TEKS SUMBER
Penyusunan makalah ini tidak lepas dari bantuan berbagai pihak.  Oleh karena itu, penulis menyampaikan terima kasih kepada:
1.      Drs. Suranto M.Pd , selaku Dosen pengampu mata kuliah Strategi Belajar Mengajar yang telah membimbing selama penulis menyelesaikan makalah ini;
2.      Teman-teman yang telah memberi dorongan dan semangat;
3.      Semua pihak yang tidak dapat disebutkan satu per satu.
Penulis juga menerima segala kritik dan saran dari semua pihak demi kesempurnaan makalah ini. Akhirnya penulis berharap, semoga makalah ini dapat bermanfaat.


Jember, Oktober 2014



Penulis


Daftar  Isi





BAB I PENDAHULUAN

1.1    Latar Belakang

Kemampuan berpikir kritis merupakan kemampuan yang sangat esensial untuk kehidupan, pekerjaan, dan berfungsi efektif dalam semua aspek kehidupan lainnya. Berpikir kritis telah lama menjadi tujuan pokok dalam pendidikan sejak 1942. Penelitian dan berbagai pendapat tentang hal itu, telah menjadi topik pembicaraan dalam sepuluh tahun terakhir ini (Patrick, 2000:1).

TUGAS DIKERJAKAN
Menurut teks sumber, sejak tahun berapa berpikir kritis menjadi tujuan pokok dalam pendidikan? Jawablah hanya berdasarkan teks sumber.

(Entri data yang tersimpan)
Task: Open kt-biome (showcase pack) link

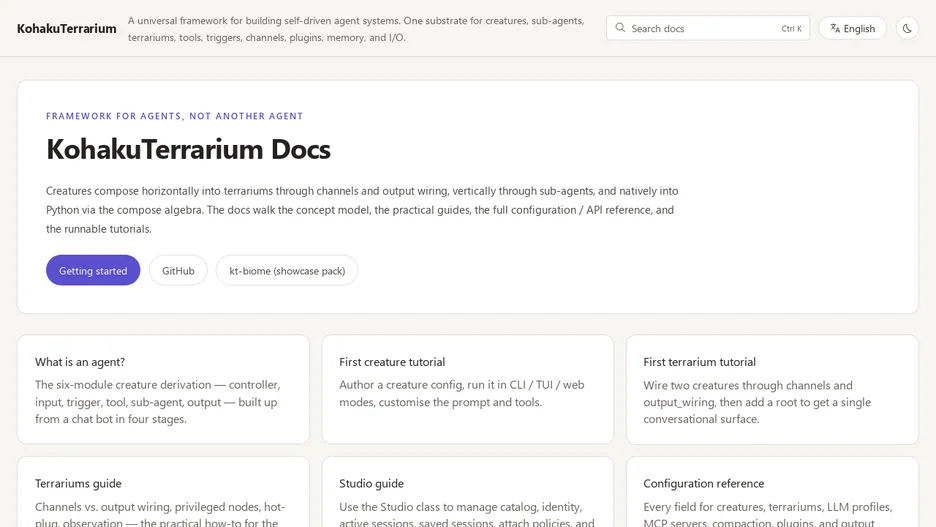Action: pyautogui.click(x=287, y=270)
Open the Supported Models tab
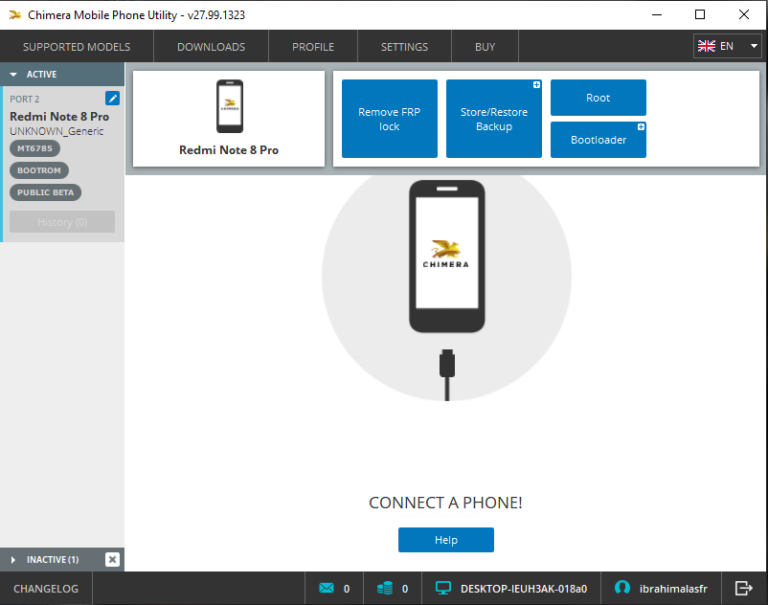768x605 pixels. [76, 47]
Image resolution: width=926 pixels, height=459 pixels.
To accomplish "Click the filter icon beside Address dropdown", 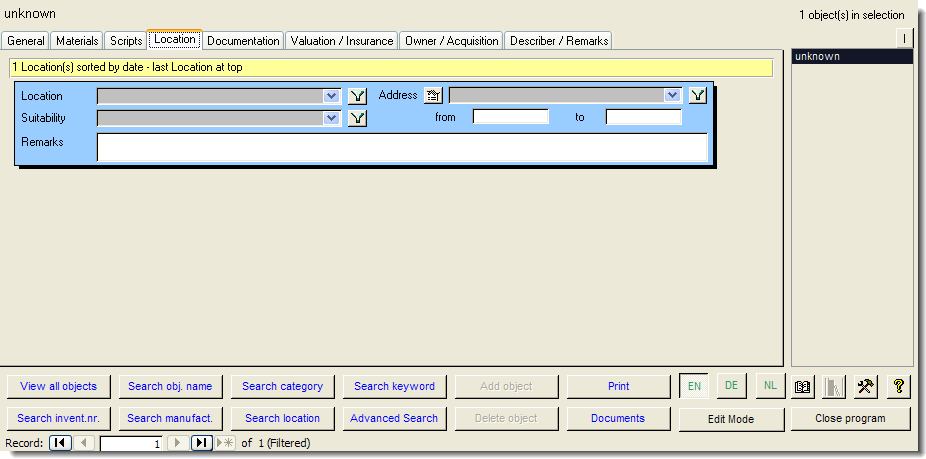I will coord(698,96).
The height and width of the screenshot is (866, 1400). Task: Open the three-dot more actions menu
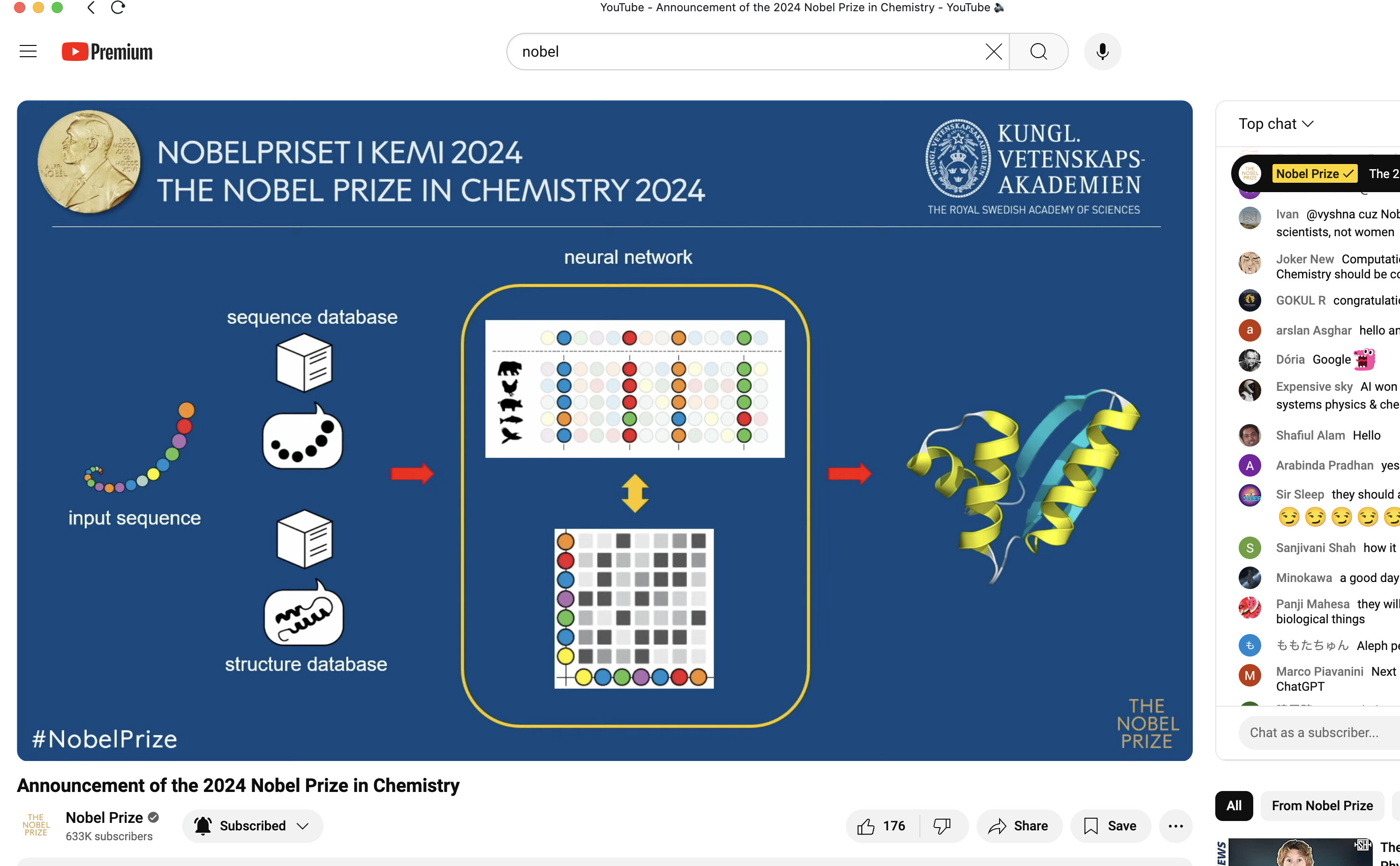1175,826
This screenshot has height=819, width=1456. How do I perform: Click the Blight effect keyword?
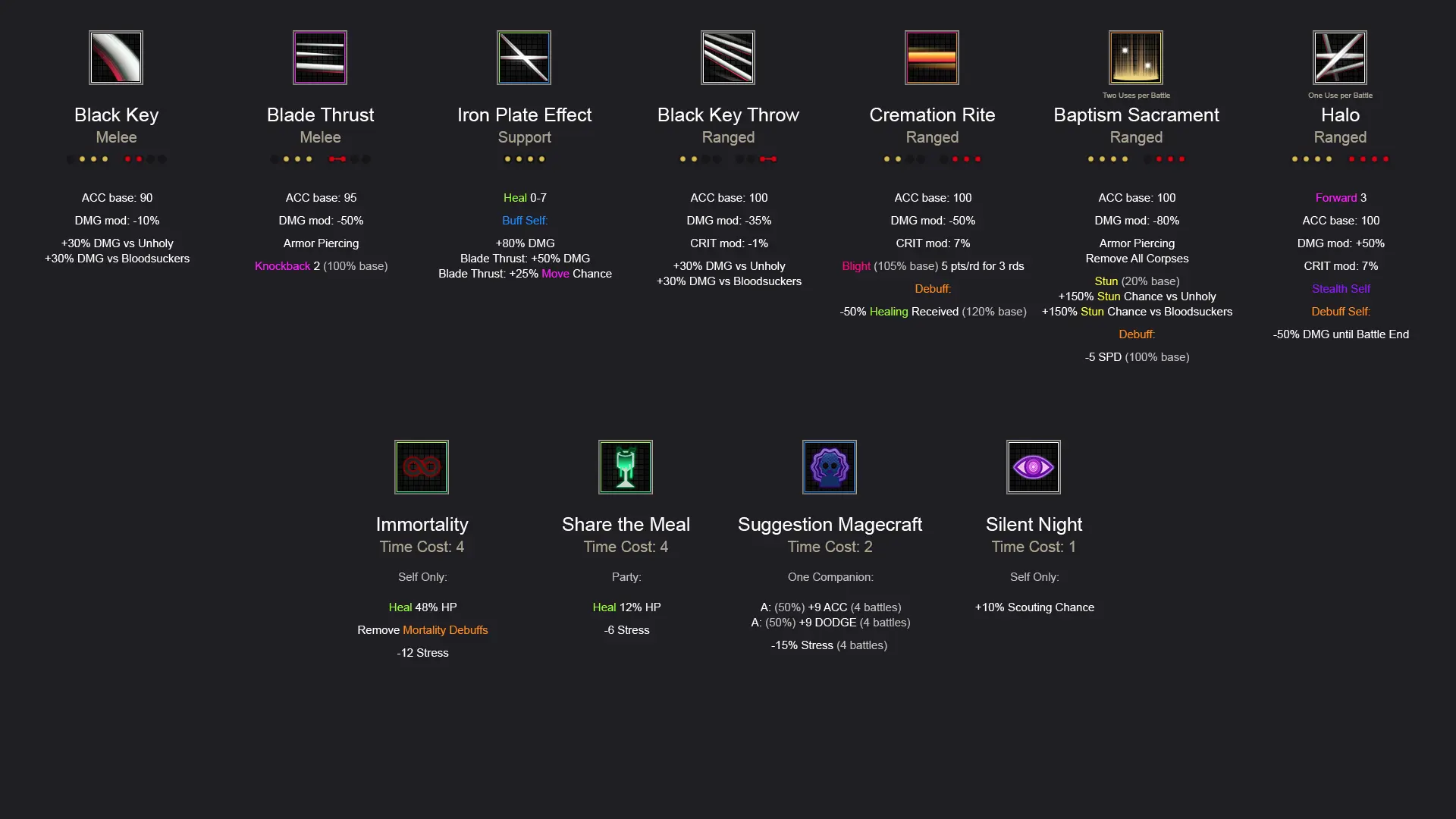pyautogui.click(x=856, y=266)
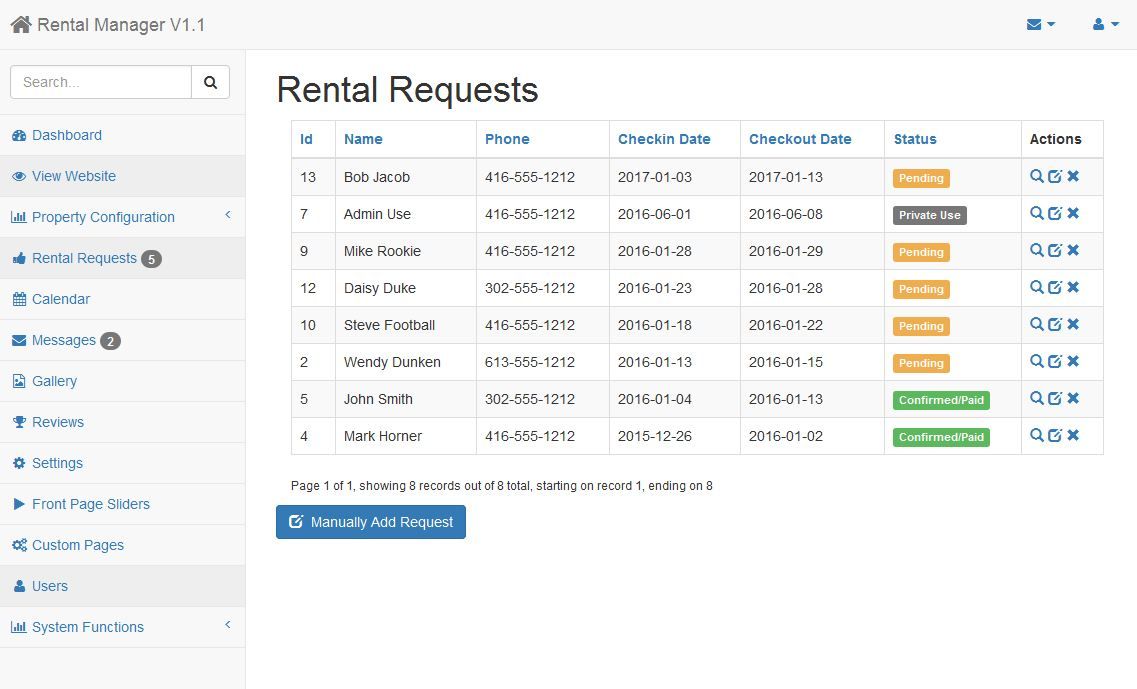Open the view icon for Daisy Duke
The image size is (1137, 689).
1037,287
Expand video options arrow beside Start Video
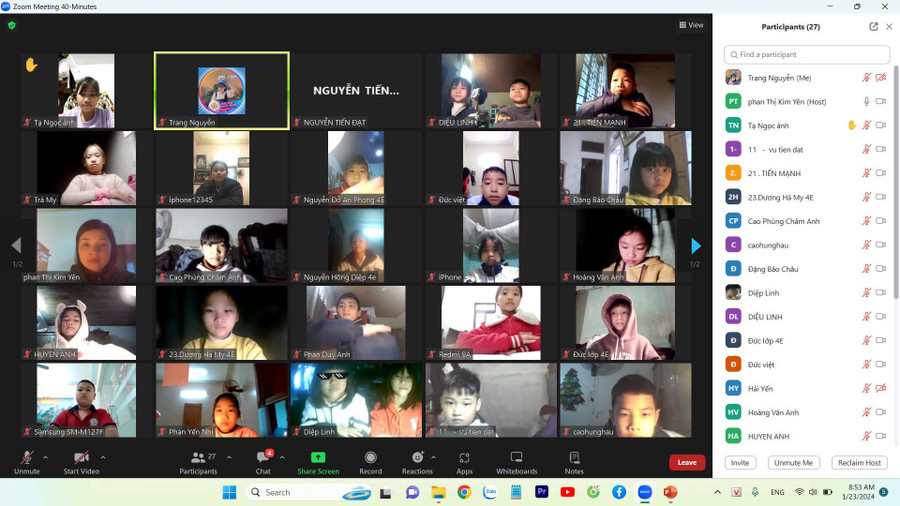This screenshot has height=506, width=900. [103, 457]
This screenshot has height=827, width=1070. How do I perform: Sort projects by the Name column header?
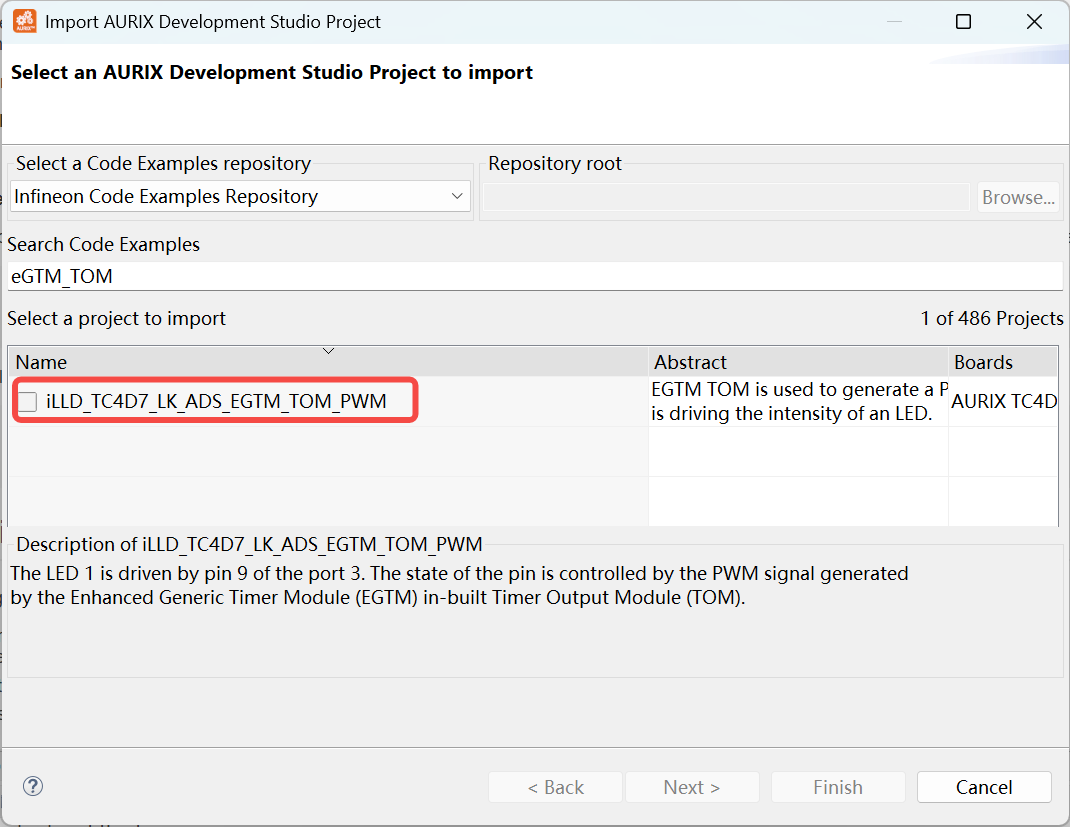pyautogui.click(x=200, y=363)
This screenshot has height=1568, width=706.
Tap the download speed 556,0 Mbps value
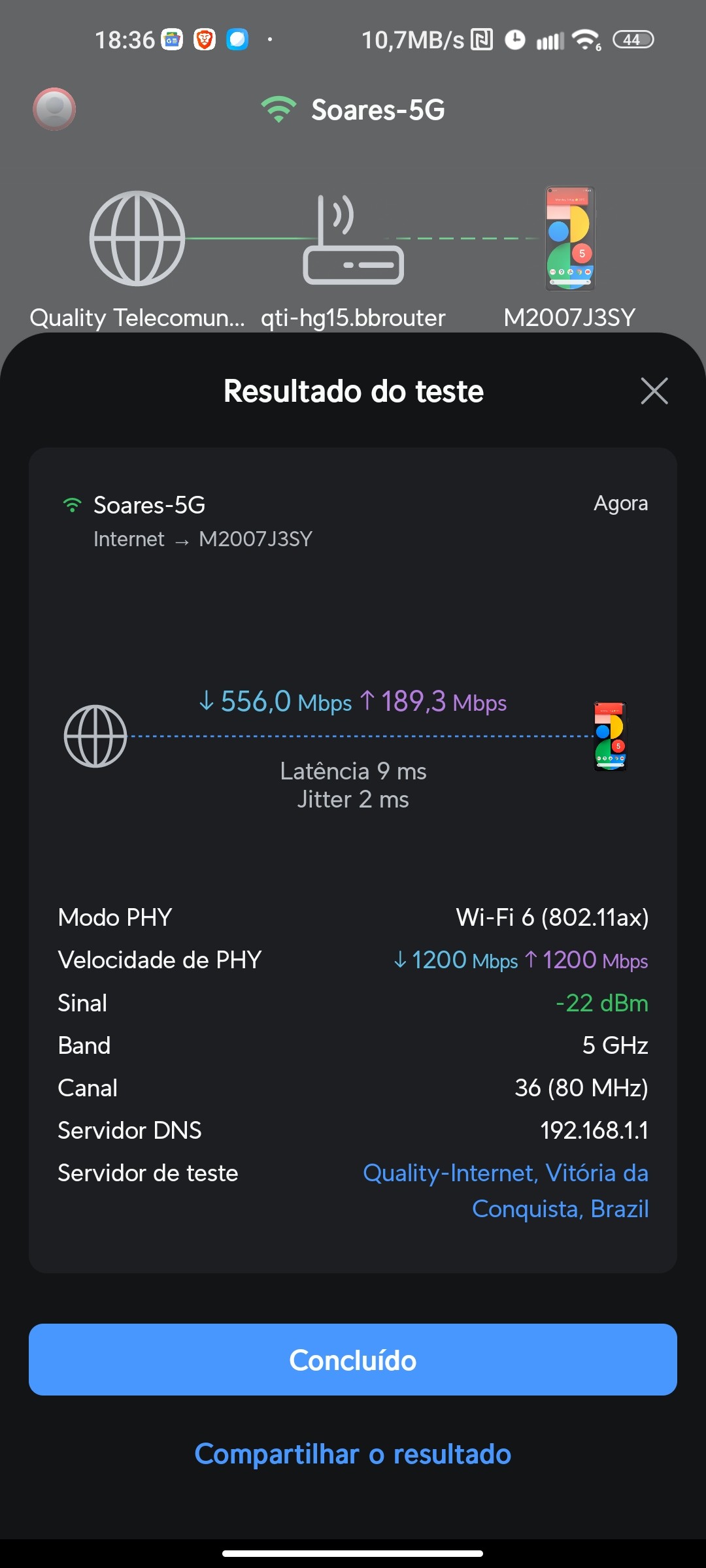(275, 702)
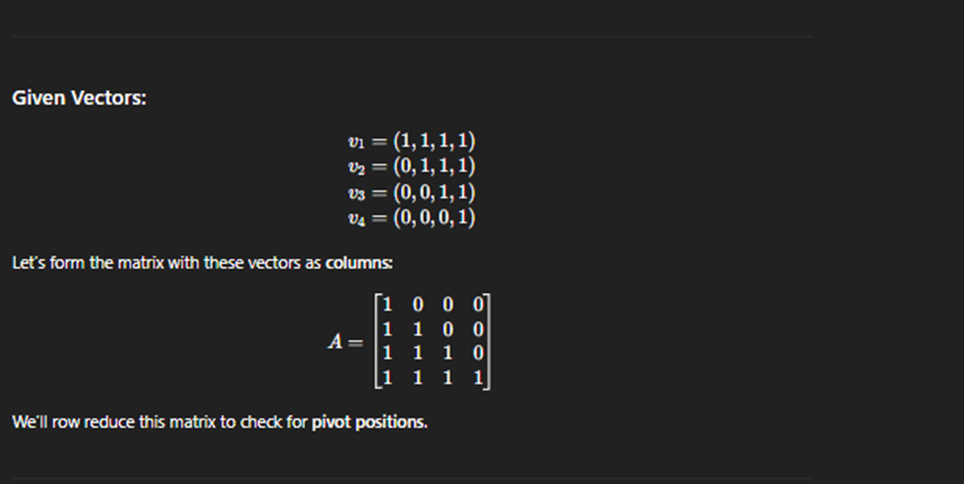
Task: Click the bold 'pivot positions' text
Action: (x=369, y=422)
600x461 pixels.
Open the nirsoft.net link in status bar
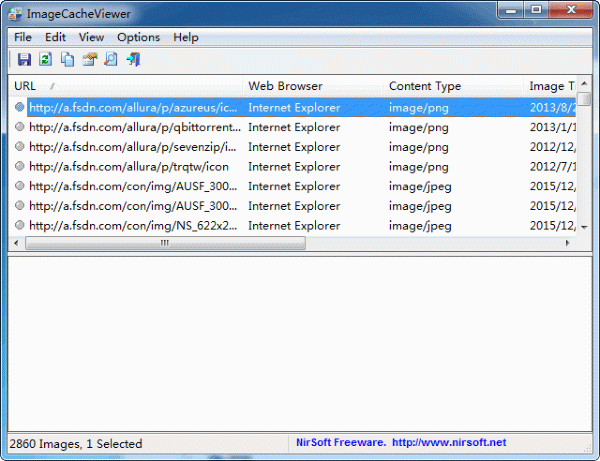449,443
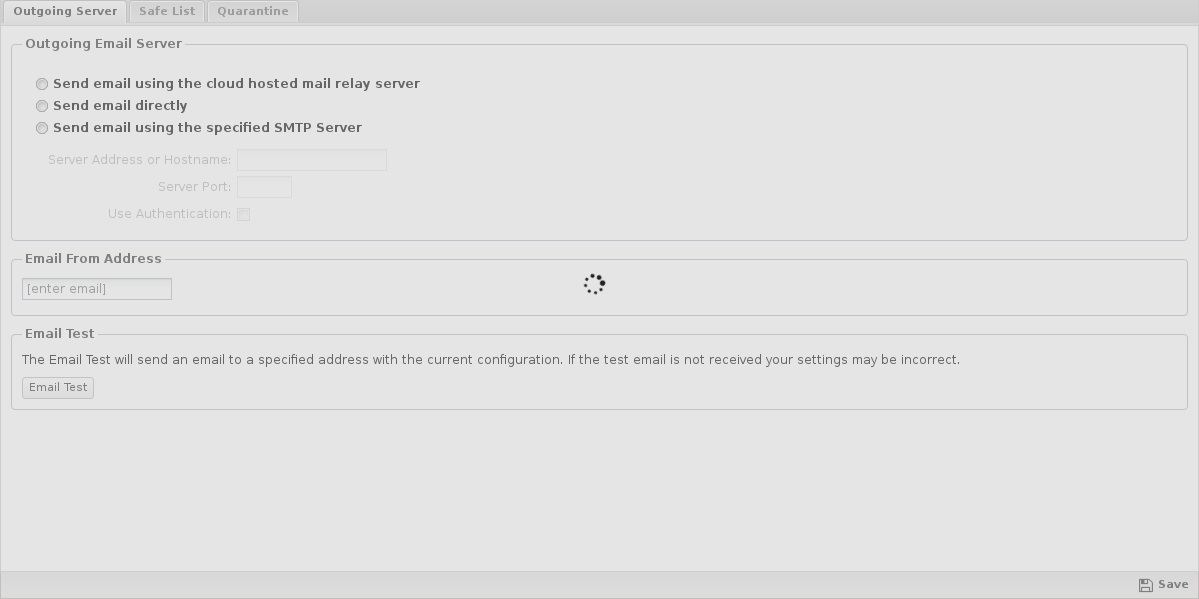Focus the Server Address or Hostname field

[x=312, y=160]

JAWABAN TUGAS
Sejak 1942.